• _Exercise instructions_: Could you print, exactly and without pictures, only the lines from the one with "Screen dimensions: 968x365" through the end of the records below?

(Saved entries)
========

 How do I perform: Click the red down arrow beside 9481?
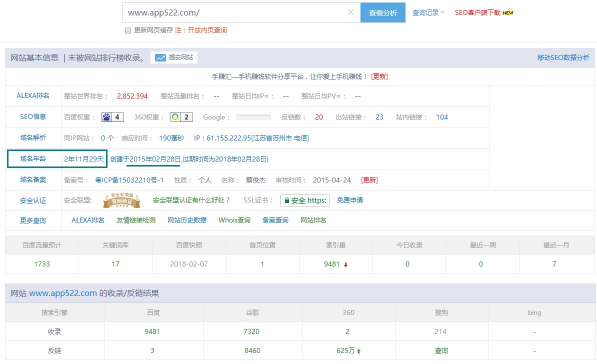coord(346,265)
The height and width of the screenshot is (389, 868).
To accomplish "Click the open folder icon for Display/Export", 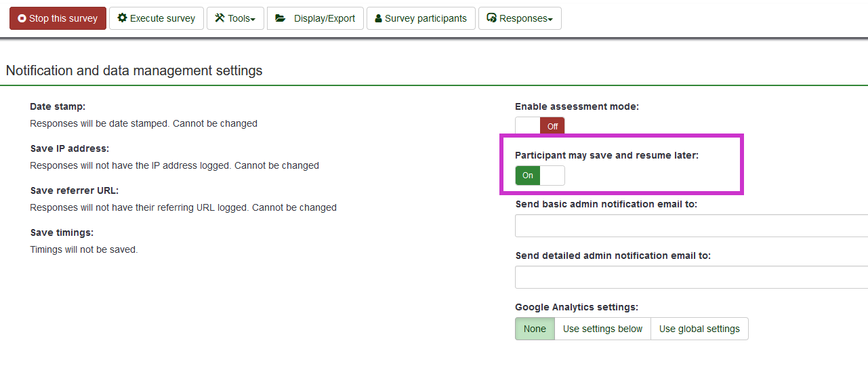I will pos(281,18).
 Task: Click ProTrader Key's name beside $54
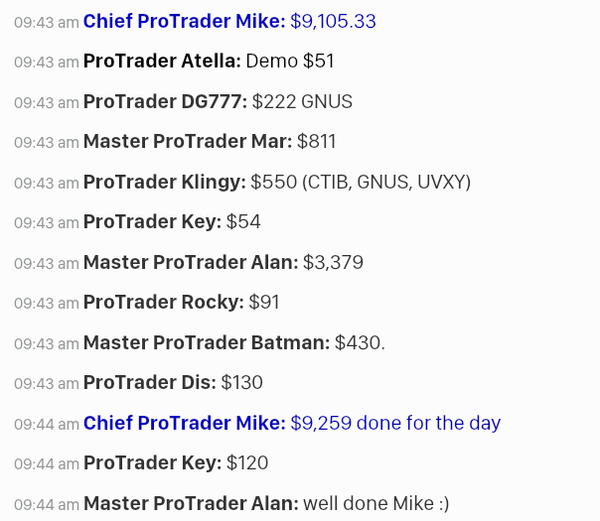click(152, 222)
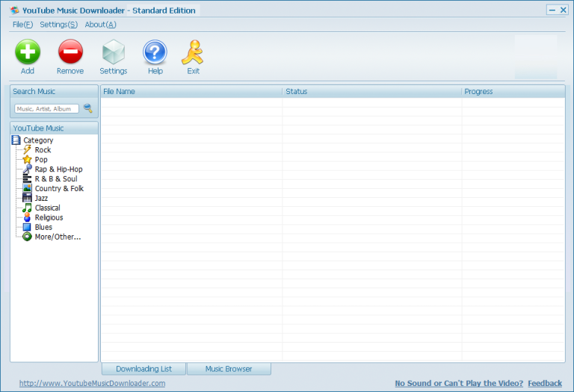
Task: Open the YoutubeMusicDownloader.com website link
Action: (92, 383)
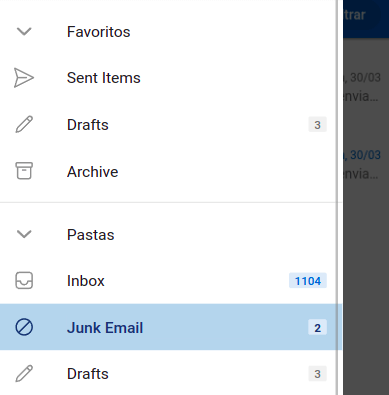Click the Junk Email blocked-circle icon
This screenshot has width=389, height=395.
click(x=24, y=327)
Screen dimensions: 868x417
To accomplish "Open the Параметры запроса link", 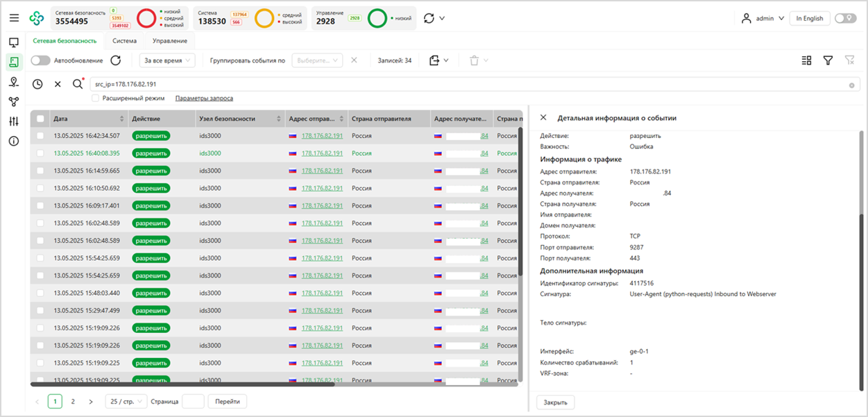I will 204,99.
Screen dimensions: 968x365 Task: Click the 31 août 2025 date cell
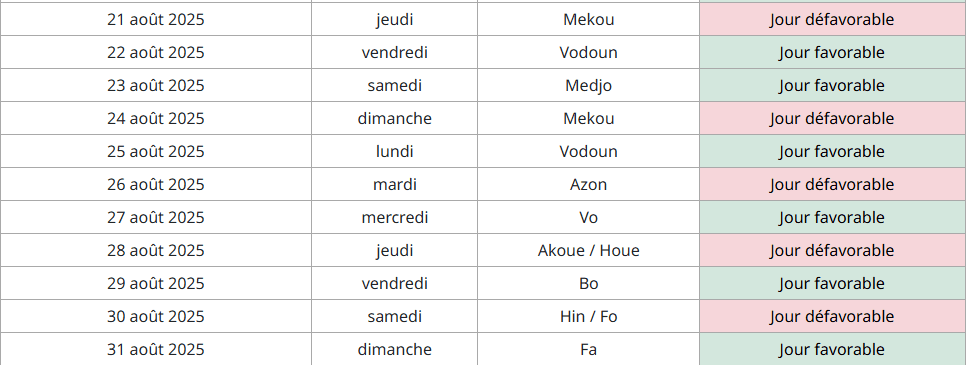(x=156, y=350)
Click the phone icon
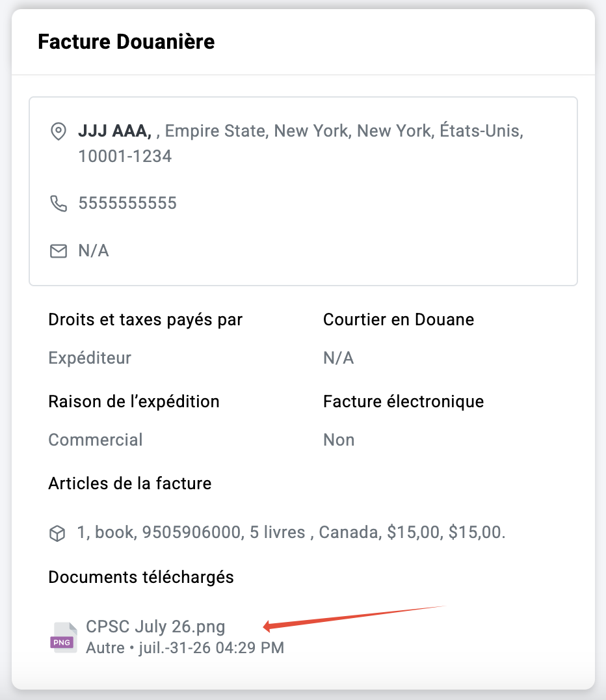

========

• _Task solution_:
Screen dimensions: 968x365 Task: Click the 31 août 2025 date cell
(x=156, y=350)
Click the phone icon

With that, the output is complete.